Dataset entries:
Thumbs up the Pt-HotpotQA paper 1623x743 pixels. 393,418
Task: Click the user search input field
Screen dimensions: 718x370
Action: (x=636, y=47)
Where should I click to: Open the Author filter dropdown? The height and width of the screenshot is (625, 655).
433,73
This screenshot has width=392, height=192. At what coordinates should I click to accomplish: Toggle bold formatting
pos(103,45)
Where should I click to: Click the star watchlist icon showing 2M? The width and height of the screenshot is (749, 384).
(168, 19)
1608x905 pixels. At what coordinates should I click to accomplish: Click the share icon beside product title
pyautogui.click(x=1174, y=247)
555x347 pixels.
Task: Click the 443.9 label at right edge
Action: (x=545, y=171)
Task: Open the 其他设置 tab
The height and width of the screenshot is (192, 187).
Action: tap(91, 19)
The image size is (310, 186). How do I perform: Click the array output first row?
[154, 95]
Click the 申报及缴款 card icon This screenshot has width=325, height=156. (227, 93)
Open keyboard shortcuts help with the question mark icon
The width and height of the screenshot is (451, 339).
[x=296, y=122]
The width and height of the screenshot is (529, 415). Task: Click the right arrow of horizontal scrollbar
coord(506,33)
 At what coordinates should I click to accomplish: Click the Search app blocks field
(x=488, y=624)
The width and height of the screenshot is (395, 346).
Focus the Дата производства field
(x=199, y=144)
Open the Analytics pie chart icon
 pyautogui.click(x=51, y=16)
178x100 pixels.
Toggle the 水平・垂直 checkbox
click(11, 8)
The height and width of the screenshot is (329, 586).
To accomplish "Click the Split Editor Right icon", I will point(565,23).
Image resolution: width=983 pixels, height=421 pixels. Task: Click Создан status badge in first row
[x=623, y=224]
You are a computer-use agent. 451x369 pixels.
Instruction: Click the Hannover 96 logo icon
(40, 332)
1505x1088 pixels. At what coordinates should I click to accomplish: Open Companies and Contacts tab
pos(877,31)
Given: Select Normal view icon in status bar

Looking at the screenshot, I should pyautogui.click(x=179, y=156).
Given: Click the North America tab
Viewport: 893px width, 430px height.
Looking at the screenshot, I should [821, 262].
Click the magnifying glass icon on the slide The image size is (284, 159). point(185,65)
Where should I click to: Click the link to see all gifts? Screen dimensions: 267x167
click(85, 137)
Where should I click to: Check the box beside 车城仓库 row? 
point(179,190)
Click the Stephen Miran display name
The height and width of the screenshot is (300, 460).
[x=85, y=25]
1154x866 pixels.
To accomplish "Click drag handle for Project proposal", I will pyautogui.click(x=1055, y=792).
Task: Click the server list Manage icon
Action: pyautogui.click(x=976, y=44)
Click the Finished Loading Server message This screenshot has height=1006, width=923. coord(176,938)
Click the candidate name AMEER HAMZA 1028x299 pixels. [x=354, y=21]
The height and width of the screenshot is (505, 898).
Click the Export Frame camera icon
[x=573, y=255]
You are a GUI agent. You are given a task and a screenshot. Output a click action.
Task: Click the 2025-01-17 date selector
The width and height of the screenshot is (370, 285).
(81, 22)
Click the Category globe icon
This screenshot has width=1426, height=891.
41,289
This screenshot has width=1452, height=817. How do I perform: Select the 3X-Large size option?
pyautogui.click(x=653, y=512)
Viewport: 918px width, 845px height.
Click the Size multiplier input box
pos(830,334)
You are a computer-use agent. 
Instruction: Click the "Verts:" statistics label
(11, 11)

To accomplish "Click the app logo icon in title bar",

_EXERCISE DETAILS_
Could you print every record above exactly as it appears?

_THE ANSWER_
Thumbs up the Pt-HotpotQA paper 1623x743 pixels. 393,418
Task: Click the user search input field
Screen dimensions: 718x370
Action: (x=636, y=47)
Where should I click to: Open the Author filter dropdown? The height and width of the screenshot is (625, 655).
433,73
This screenshot has width=392, height=192. At what coordinates should I click to accomplish: Toggle bold formatting
pos(103,45)
Where should I click to: Click the star watchlist icon showing 2M? The width and height of the screenshot is (749, 384).
(168, 19)
1608x905 pixels. At what coordinates should I click to accomplish: Click the share icon beside product title
pyautogui.click(x=1174, y=247)
555x347 pixels.
Task: Click the 443.9 label at right edge
Action: (x=545, y=171)
Task: Open the 其他设置 tab
The height and width of the screenshot is (192, 187).
Action: tap(91, 19)
The image size is (310, 186). How do I perform: Click the array output first row?
[154, 95]
Click the 申报及缴款 card icon This screenshot has width=325, height=156. (227, 93)
Open keyboard shortcuts help with the question mark icon
The width and height of the screenshot is (451, 339).
[x=296, y=122]
The width and height of the screenshot is (529, 415). Task: Click the right arrow of horizontal scrollbar
coord(506,33)
 At what coordinates should I click to accomplish: Click the Search app blocks field
(x=488, y=624)
The width and height of the screenshot is (395, 346).
Focus the Дата производства field
(x=199, y=144)
Open the Analytics pie chart icon
 pyautogui.click(x=51, y=16)
178x100 pixels.
Toggle the 水平・垂直 checkbox
click(11, 8)
The height and width of the screenshot is (329, 586).
To accomplish "Click the Split Editor Right icon", I will point(565,23).
Image resolution: width=983 pixels, height=421 pixels. Task: Click Создан status badge in first row
[x=623, y=224]
You are a computer-use agent. 451x369 pixels.
Instruction: Click the Hannover 96 logo icon
(40, 332)
1505x1088 pixels. At what coordinates should I click to accomplish: Open Companies and Contacts tab
pos(877,31)
Given: Select Normal view icon in status bar

Looking at the screenshot, I should pyautogui.click(x=179, y=156).
Given: Click the North America tab
Viewport: 893px width, 430px height.
Looking at the screenshot, I should [821, 262].
Click the magnifying glass icon on the slide The image size is (284, 159). point(185,65)
Where should I click to: Click the link to see all gifts? Screen dimensions: 267x167
click(85, 137)
Where should I click to: Check the box beside 车城仓库 row? 
point(179,190)
Click the Stephen Miran display name
The height and width of the screenshot is (300, 460).
[x=85, y=25]
1154x866 pixels.
To accomplish "Click drag handle for Project proposal", I will pyautogui.click(x=1055, y=792).
Task: Click the server list Manage icon
Action: pyautogui.click(x=976, y=44)
Click the Finished Loading Server message This screenshot has height=1006, width=923. coord(176,938)
Click the candidate name AMEER HAMZA 1028x299 pixels. [x=354, y=21]
The height and width of the screenshot is (505, 898).
Click the Export Frame camera icon
[x=573, y=255]
You are a GUI agent. You are given a task and a screenshot. Output a click action.
Task: Click the 2025-01-17 date selector
The width and height of the screenshot is (370, 285).
(81, 22)
Click the Category globe icon
This screenshot has width=1426, height=891.
41,289
This screenshot has width=1452, height=817. How do I perform: Select the 3X-Large size option?
pyautogui.click(x=653, y=512)
Viewport: 918px width, 845px height.
Click the Size multiplier input box
pos(830,334)
You are a computer-use agent. 
Instruction: Click the "Verts:" statistics label
(11, 11)

To accomplish "Click the app logo icon in title bar",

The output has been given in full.